Cuando se despertó las contraventanas estaban cerradas y las velas, apagadas. Ranulfo dormía profundamente en la cama de al lado. Corbett oyó ruidos en el patio. Abrió las contraventanas y durante unos segundos el sol le dejó medio ciego.

– Que Dios me bendiga -murmuró-, pero he dormido como un niño.

– ¡Como un tronco! -bromeó Ranulfo apartándose las mantas-. Volví antes de medianoche, amo. La taberna estaba a rebosar. Dormíais como un muerto.

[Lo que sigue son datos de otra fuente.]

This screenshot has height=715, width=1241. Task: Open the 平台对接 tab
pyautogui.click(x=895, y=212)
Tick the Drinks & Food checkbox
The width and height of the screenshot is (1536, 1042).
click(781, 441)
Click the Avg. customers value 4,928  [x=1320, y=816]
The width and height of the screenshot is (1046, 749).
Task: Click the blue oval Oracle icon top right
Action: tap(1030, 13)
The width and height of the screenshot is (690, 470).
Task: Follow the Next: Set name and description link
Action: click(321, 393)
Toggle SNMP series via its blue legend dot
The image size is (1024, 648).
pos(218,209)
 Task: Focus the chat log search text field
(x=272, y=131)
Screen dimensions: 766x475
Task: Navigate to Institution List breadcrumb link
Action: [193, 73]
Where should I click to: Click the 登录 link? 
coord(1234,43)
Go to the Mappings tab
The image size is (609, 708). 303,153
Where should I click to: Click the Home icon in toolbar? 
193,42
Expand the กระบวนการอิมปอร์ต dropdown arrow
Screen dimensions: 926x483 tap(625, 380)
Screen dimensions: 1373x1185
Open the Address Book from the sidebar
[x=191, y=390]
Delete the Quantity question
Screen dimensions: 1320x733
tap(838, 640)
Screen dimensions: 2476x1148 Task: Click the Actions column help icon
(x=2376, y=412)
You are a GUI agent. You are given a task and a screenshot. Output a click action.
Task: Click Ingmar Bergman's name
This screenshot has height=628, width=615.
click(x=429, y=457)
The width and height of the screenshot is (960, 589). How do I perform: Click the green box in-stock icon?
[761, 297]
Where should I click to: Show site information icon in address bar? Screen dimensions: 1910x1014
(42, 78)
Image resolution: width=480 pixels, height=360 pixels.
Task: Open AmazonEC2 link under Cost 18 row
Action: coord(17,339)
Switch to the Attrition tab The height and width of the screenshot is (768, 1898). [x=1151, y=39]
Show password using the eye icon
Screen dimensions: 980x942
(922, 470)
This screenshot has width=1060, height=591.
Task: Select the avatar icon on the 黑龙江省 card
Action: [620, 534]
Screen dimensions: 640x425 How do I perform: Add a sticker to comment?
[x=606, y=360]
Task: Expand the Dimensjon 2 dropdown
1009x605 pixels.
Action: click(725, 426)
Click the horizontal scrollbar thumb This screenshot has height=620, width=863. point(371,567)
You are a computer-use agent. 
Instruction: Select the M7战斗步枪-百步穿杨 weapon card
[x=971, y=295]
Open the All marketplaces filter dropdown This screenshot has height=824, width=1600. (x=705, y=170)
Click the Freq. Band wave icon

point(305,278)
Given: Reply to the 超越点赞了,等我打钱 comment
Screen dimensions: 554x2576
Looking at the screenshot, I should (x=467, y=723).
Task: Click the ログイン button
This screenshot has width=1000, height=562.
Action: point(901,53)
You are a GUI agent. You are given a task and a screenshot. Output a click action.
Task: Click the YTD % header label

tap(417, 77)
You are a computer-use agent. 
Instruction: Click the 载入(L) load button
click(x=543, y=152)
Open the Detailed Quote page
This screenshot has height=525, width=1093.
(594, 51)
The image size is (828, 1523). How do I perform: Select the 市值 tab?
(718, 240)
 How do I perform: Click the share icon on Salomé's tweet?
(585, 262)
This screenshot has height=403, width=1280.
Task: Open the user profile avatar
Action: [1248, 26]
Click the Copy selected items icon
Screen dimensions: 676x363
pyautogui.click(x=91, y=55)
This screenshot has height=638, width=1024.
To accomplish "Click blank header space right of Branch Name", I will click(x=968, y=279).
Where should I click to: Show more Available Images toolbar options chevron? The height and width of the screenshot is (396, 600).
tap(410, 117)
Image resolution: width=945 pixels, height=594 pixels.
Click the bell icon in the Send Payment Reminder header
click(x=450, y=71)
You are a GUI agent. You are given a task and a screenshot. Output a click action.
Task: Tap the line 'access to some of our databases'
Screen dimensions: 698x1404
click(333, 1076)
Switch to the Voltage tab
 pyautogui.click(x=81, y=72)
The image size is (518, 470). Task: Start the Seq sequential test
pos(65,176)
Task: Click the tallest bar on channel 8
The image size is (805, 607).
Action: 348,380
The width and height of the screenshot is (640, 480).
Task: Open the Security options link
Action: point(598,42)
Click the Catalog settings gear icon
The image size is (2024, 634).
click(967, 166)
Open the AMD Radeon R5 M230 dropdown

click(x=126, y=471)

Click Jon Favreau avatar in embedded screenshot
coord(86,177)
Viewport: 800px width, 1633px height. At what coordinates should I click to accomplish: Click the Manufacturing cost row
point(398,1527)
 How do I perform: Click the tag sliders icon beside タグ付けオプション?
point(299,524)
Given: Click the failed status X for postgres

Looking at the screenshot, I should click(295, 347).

Ranulfo se dio cuenta de lo que había dicho y se disculpó. Bajó y regresó con una jarra de agua fresca. Corbett decidió no afeitarse, pero se lavó rápidamente. Se cambió la camiseta y la ropa interior y, mientras Ranulfo se aseaba, bajó al bodegón desierto. Estaba a punto de tomarse un tazón de caldo caliente cuando Bullock irrumpió en la estancia con un chasquido de dedos.

– Sir Hugo, será mejor que vengáis. Vos también -gritó a Ranulfo que acaba de bajar las escaleras-. Hemos encontrado al Campanero.

Corbett apartó el tazón y se puso en pie.

– ¡Al Campanero! ¿Cómo?

– ¡Seguidme!

Corrieron detrás de él. Ranulfo se acordó de los talabartes y regresó a buscarlos, mas pronto los alcanzó, justo cuando entraban por el camino que llevaba a Sparrow Hall.

– ¿Quién es? -preguntó Corbett tirando de la manga del baile.

– ¡Appleston! Ya sabéis, el hijo bastardo de De Montfort.

– ¿Y tenéis pruebas?

– Todas las pruebas del mundo -replicó el baile-, pero será mejor que lo comprobéis vos mismo.

Tripham, Churchley, Barnett y lady Mathilda estaban esperándolos en el pequeño recibidor.

– Lo encontramos después del amanecer -informó Tripham poniéndose en pie y juntando las manos-. ¡Tantas muertes! -exclamó. Tenía el rostro pálido y ojeroso-. ¡Tantas muertes! ¡Tantas muertes! El Rey montará en cólera.

– ¿Otro asesinato? -preguntó Corbett paseando la mirada entre los presentes.

– No, esta vez no se trata de ningún asesinato -replicó lady Mathilda-. Appleston tomó la opción del cobarde. El profesor Tripham os lo enseñará.

El vicerregente los condujo escaleras arriba. En la primera galería había dos criados, entregados a la labor de doblar ropa en un arca, que se arrinconaron contra la pared para dejarlos pasar como si no quisieran ser vistos. Bullock abrió la puerta. La cámara era muy lujosa: contenía una cama con dosel con las cortinas echadas, estanterías repletas de libros, platos de peltre y copas, taburetes y una silla forrada frente a un escritorio elegante debajo de la ventana. A cada lado de la estancia había unos cofres medio abiertos. Bullock corrió las cortinas de la cama. Appleston yacía allí, tan serenamente que Corbett pensó que estaba dormido. Bullock, gruñendo por lo bajo, abrió las contraventanas.

– No toquéis la copa que hay sobre la mesa -advirtió a Corbett, aunque éste ya la había cogido y la estaba oliendo.

Advirtió cierto olor agrio mezclado con el clarete.

– ¿Qué era? -preguntó.

– Soy un baile, no un boticario -espetó Bullock-. Pero Churchley dice que es una especie de poción para dormir, de esas que proporcionan el sueño eterno.